The package has a general role “Proc::ZMQed::Abstraction” that plays Abstract class in Template method. The concrete programming language of the classes provide concrete operations for:

  • ZMQ-server side code
  • Processing of setup code lines

Here is the corresponding UML diagram:

 use UML::Translators; to-uml-spec(<Proc::ZMQed::Abstraction Proc::ZMQed::Julia Proc::ZMQed::Mathematica Proc::ZMQed::Python Proc::ZMQed::R Proc::ZMQed::Raku>, format=>'mermaid'); 

(Originally, “Proc::ZMQed::Abstraction” was named “Proc::ZMQish”, but the former seems a better fit for the role.)

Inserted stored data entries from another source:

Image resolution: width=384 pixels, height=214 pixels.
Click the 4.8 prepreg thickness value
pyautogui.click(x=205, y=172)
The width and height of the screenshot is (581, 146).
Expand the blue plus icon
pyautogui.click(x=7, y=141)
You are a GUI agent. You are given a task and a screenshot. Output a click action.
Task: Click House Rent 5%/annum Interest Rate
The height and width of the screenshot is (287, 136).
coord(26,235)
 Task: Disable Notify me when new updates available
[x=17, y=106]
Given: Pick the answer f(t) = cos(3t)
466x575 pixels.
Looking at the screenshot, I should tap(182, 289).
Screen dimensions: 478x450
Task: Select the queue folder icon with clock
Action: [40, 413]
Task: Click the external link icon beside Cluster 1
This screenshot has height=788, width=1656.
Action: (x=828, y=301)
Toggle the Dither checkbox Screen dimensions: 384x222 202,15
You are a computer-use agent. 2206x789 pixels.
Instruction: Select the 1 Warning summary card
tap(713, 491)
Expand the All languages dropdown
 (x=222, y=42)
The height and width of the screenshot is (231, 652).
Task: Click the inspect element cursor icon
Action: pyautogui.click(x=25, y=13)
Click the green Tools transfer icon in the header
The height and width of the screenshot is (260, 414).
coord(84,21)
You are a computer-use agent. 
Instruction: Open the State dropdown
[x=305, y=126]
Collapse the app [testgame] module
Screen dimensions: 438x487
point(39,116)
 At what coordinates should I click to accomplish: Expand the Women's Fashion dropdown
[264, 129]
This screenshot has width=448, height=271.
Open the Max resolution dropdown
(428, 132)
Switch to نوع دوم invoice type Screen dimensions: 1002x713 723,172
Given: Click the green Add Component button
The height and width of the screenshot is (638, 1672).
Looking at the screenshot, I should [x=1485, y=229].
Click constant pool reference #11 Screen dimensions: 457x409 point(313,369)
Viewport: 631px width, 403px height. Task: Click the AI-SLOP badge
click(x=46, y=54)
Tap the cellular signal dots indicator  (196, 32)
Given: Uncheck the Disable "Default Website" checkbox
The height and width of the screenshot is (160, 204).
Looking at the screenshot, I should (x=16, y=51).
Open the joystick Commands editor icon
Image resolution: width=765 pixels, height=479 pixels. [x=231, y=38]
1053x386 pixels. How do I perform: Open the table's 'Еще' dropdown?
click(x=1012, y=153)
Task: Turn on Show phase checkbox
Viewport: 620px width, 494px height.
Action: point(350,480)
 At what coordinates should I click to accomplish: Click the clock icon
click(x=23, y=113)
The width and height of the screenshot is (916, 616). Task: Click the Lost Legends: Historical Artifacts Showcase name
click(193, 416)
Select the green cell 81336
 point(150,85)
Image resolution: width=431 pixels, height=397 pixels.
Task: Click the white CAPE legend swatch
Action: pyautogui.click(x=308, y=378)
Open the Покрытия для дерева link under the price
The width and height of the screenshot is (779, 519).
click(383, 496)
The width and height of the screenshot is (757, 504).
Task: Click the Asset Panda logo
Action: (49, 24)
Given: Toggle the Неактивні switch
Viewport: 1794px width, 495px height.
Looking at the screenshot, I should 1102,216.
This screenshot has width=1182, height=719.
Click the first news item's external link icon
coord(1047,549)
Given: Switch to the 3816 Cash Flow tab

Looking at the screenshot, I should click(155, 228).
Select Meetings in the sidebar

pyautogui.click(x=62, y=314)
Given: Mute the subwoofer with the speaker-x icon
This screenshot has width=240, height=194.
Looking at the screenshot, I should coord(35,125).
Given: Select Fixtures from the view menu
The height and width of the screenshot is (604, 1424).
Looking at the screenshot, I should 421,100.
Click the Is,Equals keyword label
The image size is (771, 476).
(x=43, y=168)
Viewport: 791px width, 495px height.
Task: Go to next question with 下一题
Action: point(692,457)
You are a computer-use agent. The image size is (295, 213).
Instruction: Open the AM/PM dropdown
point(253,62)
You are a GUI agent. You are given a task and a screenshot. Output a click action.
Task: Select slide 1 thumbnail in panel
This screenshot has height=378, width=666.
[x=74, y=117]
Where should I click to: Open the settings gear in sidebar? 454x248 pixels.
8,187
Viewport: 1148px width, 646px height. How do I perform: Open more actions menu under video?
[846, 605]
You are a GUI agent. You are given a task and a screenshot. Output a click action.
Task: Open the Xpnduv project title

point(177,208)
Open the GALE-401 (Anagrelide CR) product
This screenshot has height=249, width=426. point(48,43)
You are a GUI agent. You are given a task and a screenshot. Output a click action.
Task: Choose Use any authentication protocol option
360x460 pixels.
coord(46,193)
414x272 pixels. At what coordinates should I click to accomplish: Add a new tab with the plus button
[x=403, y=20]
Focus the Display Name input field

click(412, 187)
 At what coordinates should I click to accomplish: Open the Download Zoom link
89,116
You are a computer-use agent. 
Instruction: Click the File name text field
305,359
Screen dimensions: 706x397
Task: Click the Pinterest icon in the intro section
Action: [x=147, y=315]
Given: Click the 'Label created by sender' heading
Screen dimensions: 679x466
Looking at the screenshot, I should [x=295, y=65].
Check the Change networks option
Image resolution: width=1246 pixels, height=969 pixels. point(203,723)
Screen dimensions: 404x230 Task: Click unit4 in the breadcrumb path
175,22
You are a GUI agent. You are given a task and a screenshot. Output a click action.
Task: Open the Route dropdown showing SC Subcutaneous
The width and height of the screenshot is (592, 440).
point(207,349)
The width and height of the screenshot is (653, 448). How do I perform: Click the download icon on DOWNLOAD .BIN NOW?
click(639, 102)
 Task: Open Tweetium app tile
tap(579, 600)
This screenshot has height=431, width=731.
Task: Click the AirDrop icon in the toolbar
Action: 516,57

The ZMQ connections are simple REP/REQ. It is envisioned that more complicated ZMQ patterns can be implemented in subclasses. I have to say though, that my attempts to implement “Lazy Pirate” were very unsuccessful because of the half-implemented (or missing) polling functionalities in [ASp1]. (See the comments here.)


References

Articles

[AA1] Anton Antonov, “Connecting Mathematica and Raku”, (2021), RakuForPrediction at WordPress.

Packages

[AAp1] Anton Antonov Text::CodeProcessing Raku package, (2021-2022), GitHub/antononcube.

[AAp2] Anton Antonov, RakuMode Mathematica package, (2020-2021), ConversationalAgents at GitHub/antononcube.

[ASp1] Arne Skjærholt, Net::ZMQ, (2017), GitHub/arnsholt.

Videos

[AAv1] Anton Antonov, “Using Wolfram Engine in Raku sessions”, (2022), Anton Antonov’s channel at YouTube.